⟨

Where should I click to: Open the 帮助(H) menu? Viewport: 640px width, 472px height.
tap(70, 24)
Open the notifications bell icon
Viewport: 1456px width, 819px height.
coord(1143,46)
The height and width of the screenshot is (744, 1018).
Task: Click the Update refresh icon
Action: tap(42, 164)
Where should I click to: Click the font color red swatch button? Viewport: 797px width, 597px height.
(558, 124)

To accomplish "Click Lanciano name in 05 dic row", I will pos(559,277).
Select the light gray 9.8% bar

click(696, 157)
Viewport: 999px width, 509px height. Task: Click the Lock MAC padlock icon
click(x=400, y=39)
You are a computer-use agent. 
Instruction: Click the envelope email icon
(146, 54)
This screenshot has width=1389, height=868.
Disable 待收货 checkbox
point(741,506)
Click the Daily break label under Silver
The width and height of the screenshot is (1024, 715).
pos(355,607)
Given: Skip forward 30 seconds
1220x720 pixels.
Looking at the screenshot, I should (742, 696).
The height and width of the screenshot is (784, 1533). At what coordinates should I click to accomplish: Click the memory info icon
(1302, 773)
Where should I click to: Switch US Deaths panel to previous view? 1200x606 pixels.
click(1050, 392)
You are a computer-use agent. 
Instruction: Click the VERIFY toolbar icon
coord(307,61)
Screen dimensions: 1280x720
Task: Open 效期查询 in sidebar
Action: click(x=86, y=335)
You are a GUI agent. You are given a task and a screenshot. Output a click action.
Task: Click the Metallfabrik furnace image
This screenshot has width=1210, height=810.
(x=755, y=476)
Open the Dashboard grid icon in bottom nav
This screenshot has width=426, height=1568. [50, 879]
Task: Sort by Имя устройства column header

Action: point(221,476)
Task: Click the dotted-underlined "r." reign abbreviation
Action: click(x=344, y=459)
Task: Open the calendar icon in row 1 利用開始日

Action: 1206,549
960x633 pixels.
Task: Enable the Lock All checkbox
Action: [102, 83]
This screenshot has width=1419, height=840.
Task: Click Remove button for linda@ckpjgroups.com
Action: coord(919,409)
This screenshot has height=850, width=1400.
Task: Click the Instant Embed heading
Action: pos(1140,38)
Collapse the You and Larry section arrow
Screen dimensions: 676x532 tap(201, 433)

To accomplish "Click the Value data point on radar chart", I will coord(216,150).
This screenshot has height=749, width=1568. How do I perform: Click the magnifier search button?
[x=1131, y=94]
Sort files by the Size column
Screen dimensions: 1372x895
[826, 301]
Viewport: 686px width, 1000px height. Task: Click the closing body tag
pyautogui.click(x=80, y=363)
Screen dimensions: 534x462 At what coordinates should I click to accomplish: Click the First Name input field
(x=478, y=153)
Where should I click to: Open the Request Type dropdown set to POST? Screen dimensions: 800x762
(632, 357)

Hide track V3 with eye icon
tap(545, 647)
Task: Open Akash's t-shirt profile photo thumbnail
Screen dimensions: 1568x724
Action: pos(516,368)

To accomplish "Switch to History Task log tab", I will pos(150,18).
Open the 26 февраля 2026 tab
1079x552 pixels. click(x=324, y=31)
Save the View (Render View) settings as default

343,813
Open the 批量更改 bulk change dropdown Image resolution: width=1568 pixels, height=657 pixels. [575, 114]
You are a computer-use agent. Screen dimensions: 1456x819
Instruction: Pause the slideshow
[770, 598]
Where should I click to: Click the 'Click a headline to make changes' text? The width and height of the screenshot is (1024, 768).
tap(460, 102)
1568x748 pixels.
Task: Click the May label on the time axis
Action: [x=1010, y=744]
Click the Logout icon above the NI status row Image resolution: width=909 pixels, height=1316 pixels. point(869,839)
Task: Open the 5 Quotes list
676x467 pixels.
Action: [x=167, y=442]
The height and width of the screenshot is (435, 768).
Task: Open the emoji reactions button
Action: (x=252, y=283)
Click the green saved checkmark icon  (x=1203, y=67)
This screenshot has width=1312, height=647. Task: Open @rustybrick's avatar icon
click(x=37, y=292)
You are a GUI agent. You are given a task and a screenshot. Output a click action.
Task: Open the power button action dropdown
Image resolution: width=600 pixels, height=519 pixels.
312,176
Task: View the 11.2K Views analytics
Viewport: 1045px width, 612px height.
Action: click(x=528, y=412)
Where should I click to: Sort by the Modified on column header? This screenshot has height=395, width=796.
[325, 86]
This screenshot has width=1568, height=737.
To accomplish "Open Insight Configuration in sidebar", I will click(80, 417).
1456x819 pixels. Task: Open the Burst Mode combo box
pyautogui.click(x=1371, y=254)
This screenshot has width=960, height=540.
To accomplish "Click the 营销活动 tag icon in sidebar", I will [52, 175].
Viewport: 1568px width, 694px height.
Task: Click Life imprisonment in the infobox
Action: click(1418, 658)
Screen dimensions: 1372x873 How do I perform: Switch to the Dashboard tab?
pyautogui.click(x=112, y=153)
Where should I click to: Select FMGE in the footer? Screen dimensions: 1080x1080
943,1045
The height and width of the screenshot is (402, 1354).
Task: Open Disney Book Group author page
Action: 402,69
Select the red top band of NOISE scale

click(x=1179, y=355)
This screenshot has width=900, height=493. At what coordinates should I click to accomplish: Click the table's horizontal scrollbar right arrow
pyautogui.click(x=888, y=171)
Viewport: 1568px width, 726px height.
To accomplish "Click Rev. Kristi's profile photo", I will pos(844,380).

⟩

*Required task*
Rewrite all of the rows above, changing "Where should I click to" to "Where do I click to" wherever it occurs and leaving everything else unchanged.

*Response for this exercise*
Where do I click to: Open the 帮助(H) menu? Viewport: 640px width, 472px height.
tap(70, 24)
Open the notifications bell icon
Viewport: 1456px width, 819px height.
coord(1143,46)
The height and width of the screenshot is (744, 1018).
Task: Click the Update refresh icon
Action: tap(42, 164)
Where do I click to: Click the font color red swatch button? Viewport: 797px width, 597px height.
(558, 124)

To accomplish "Click Lanciano name in 05 dic row", I will pos(559,277).
Select the light gray 9.8% bar

click(696, 157)
Viewport: 999px width, 509px height. Task: Click the Lock MAC padlock icon
click(x=400, y=39)
You are a computer-use agent. 
Instruction: Click the envelope email icon
(146, 54)
This screenshot has width=1389, height=868.
Disable 待收货 checkbox
point(741,506)
Click the Daily break label under Silver
The width and height of the screenshot is (1024, 715).
pos(355,607)
Given: Skip forward 30 seconds
1220x720 pixels.
Looking at the screenshot, I should (742, 696).
The height and width of the screenshot is (784, 1533). At what coordinates should I click to accomplish: Click the memory info icon
(1302, 773)
Where do I click to: Switch US Deaths panel to previous view? 1200x606 pixels.
click(1050, 392)
You are a computer-use agent. 
Instruction: Click the VERIFY toolbar icon
coord(307,61)
Screen dimensions: 1280x720
Task: Open 效期查询 in sidebar
Action: click(x=86, y=335)
You are a GUI agent. You are given a task and a screenshot. Output a click action.
Task: Click the Metallfabrik furnace image
This screenshot has width=1210, height=810.
(x=755, y=476)
Open the Dashboard grid icon in bottom nav
This screenshot has width=426, height=1568. [50, 879]
Task: Sort by Имя устройства column header

Action: point(221,476)
Task: Click the dotted-underlined "r." reign abbreviation
Action: click(x=344, y=459)
Task: Open the calendar icon in row 1 利用開始日

Action: 1206,549
960x633 pixels.
Task: Enable the Lock All checkbox
Action: [102, 83]
This screenshot has width=1419, height=840.
Task: Click Remove button for linda@ckpjgroups.com
Action: coord(919,409)
This screenshot has height=850, width=1400.
Task: Click the Instant Embed heading
Action: pos(1140,38)
Collapse the You and Larry section arrow
Screen dimensions: 676x532 tap(201, 433)

To accomplish "Click the Value data point on radar chart", I will coord(216,150).
This screenshot has height=749, width=1568. How do I perform: Click the magnifier search button?
[x=1131, y=94]
Sort files by the Size column
Screen dimensions: 1372x895
[826, 301]
Viewport: 686px width, 1000px height. Task: Click the closing body tag
pyautogui.click(x=80, y=363)
Screen dimensions: 534x462 At what coordinates should I click to accomplish: Click the First Name input field
(x=478, y=153)
Where do I click to: Open the Request Type dropdown set to POST? Screen dimensions: 800x762
(632, 357)

Hide track V3 with eye icon
tap(545, 647)
Task: Open Akash's t-shirt profile photo thumbnail
Screen dimensions: 1568x724
Action: pos(516,368)

To accomplish "Switch to History Task log tab", I will pos(150,18).
Open the 26 февраля 2026 tab
1079x552 pixels. click(x=324, y=31)
Save the View (Render View) settings as default

343,813
Open the 批量更改 bulk change dropdown Image resolution: width=1568 pixels, height=657 pixels. [575, 114]
You are a computer-use agent. Screen dimensions: 1456x819
Instruction: Pause the slideshow
[770, 598]
Where do I click to: Click the 'Click a headline to make changes' text? The width and height of the screenshot is (1024, 768).
tap(460, 102)
1568x748 pixels.
Task: Click the May label on the time axis
Action: [x=1010, y=744]
Click the Logout icon above the NI status row Image resolution: width=909 pixels, height=1316 pixels. point(869,839)
Task: Open the 5 Quotes list
676x467 pixels.
Action: [x=167, y=442]
The height and width of the screenshot is (435, 768).
Task: Open the emoji reactions button
Action: (x=252, y=283)
Click the green saved checkmark icon  (x=1203, y=67)
This screenshot has width=1312, height=647. Task: Open @rustybrick's avatar icon
click(x=37, y=292)
You are a GUI agent. You are given a task and a screenshot. Output a click action.
Task: Open the power button action dropdown
Image resolution: width=600 pixels, height=519 pixels.
312,176
Task: View the 11.2K Views analytics
Viewport: 1045px width, 612px height.
Action: click(x=528, y=412)
Where do I click to: Sort by the Modified on column header? This screenshot has height=395, width=796.
[325, 86]
This screenshot has width=1568, height=737.
To accomplish "Open Insight Configuration in sidebar", I will click(80, 417).
1456x819 pixels. Task: Open the Burst Mode combo box
pyautogui.click(x=1371, y=254)
This screenshot has width=960, height=540.
To accomplish "Click the 营销活动 tag icon in sidebar", I will [52, 175].
Viewport: 1568px width, 694px height.
Task: Click Life imprisonment in the infobox
Action: click(1418, 658)
Screen dimensions: 1372x873 How do I perform: Switch to the Dashboard tab?
pyautogui.click(x=112, y=153)
Where do I click to: Select FMGE in the footer? Screen dimensions: 1080x1080
943,1045
The height and width of the screenshot is (402, 1354).
Task: Open Disney Book Group author page
Action: 402,69
Select the red top band of NOISE scale

click(x=1179, y=355)
This screenshot has width=900, height=493. At what coordinates should I click to accomplish: Click the table's horizontal scrollbar right arrow
pyautogui.click(x=888, y=171)
Viewport: 1568px width, 726px height.
To accomplish "Click Rev. Kristi's profile photo", I will pos(844,380).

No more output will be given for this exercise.